What is the Mandelbrot Set?

The Mandelbrot Set is a mathematical object in the complex plane -- any complex number is either a member or not a member of the Mandelbrot Set.  The set is named after Benoit Mandelbrot, a mathematician who studied complexity and information theory, and the man who coined the term "fractal". The entire set is shown, in a bird's-eye view, in the image on the right.  The black portion are points that are members of the set.

Review of Complex Numbers

First, let's review the idea of a complex number. A complex number has a real part and an imaginary part. We usually use z to denote a complex number, a to denote the real part, and b to denote the imaginary part. So, z =  a +  bi, where i=sqrt(-1).  For most purposes, we treat the  For more information about complex numbers, check sosmath.com or sparknotes.com.

Values in the Mandelbrot Set

The Mandelbrot Set consists of all those complex numbers C for which a certain sequence of does not diverge (in other words, the values in the sequence do not get infinitely large). The sequence is a simple one: z_t+1 =  z _t^k +  C, where k=2 and z₀=0+0i. If, after an infinite number of applications of this formula, the magnitude |z | stays small, then the number C is a member of the Mandelbrot Set. Otherwise, C is not a member.

Of course, in practice we cannot apply the formula an infinite number of times, that would take forever! So, instead, we apply the formula a few hundred or a few thousand times, and if |z| stays small for that many repititions, then we assume that it will stay small forever and we call C a member of the set. Here is an example: let's pick two values of C, C1 and C2

          C1 = -0.24148 + 0.66282i
          C2 = -0.23920 + 0.65070i

The table below shows how the magnitude of the z _t values grows as we iterate the formula.
 

	C1	C2
|z0|	0.70544	0.69327
|z2|	0.23788	0.24006
|z4|	0.66476	0.63823
|z6|	0.79042	0.76197
|z8|	0.47733	0.46305
|z10|	0.62832	0.52328
|z12|	1.11106	0.93402
|z14|	1.25657	0.81247
|z16|	2.67593	0.32640
|z18|	52.57986	0.82500

We can see that C₂ looks like it is probably a member of the set, but C₁ definitely is not!

The amazing thing about the Mandelbrot Set is that the boundary between numbers that are members and numbers that are not members is a fractal. No matter how far you zoom in on the boundary, you'll always see more complex wiggles, as shown in the sequence below.

 

Mandelbrot Set Pictures

The computations that go into determining membership in the Mandelbrot Set can be used to draw beautiful pictures.  How can this work?

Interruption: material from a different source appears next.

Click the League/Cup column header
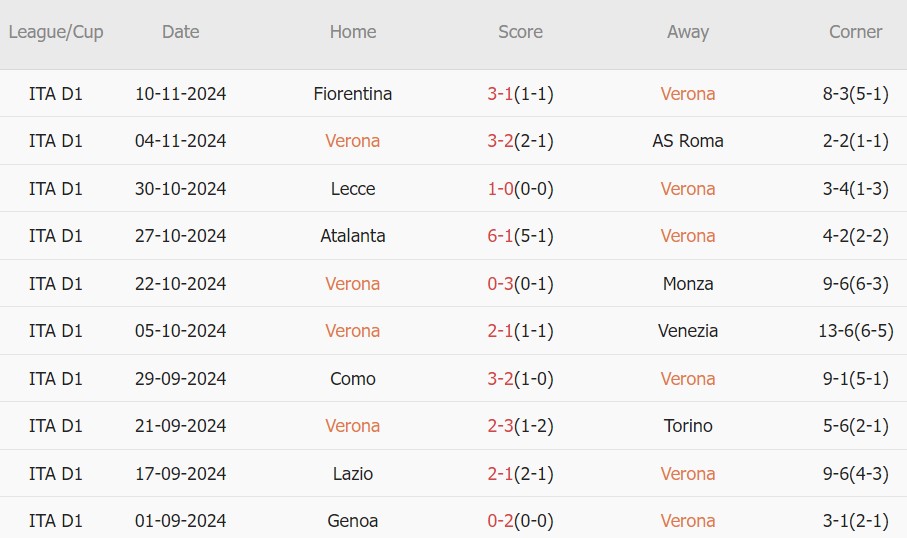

1. First, select an area of the complex plane.  Usually, you start with an area from about -2-1i to about 1+1i.
2. Divide up this area into individual pixels, based on the height and width of the image you'd like to produce.  Each pixel gets a different complex value C.
3. Select a palette of colors, and a maximum number of iterations you are willing to perform.
4. For each pixel in the image, apply the Mandelbrot formula to the value C. If the point C appears to be in the set, color it black. Otherwise, select a color from your palette of colors based on how many applications of the formula were needed to pass the magnitude value 2.0 (for C₁ above, that would 16).

Surprisingly, the colors of the points that are not in the set form fascinating swirls and spirals and branchings, in many respects far more interesting than the Set itself.

The infinitely fractal nature of the Mandelbrot Set is evident in the patterns we observe around its boundaries.

What is a Julia Set?

A Julia set is a set of points in the complex plane, just like a Mandelbrot set is, but computed with a slightly different approach. Every Julia set is based on a distinct complex seed value C_s. The Julia set for C_s is the set of values z₀ for which magnitude of |z| in the Mandelbrot formula stays small. So, you can see that the Mandelbrot Set and Julia sets are related. However, while there is one unique Mandelbrot Set (for a given power k), there are an infinite number (technical, at least Aleph1) different Julia sets. The picture at right shows the Julia set for the point C_s = -0.13196-0.81295i.

Julia Set Pictures

Like we did for the Mandelbrot Set, you can use the iteration count of a Julia set computation to make a pretty picture. The pictures for a Julia set don't tend to be as fancy as those for the Mandelbrot Set, but they are still very nice. The picture below is the Julia set for C_s = -0.824-0.1711i, colored by how fast the value of the iteration diverges.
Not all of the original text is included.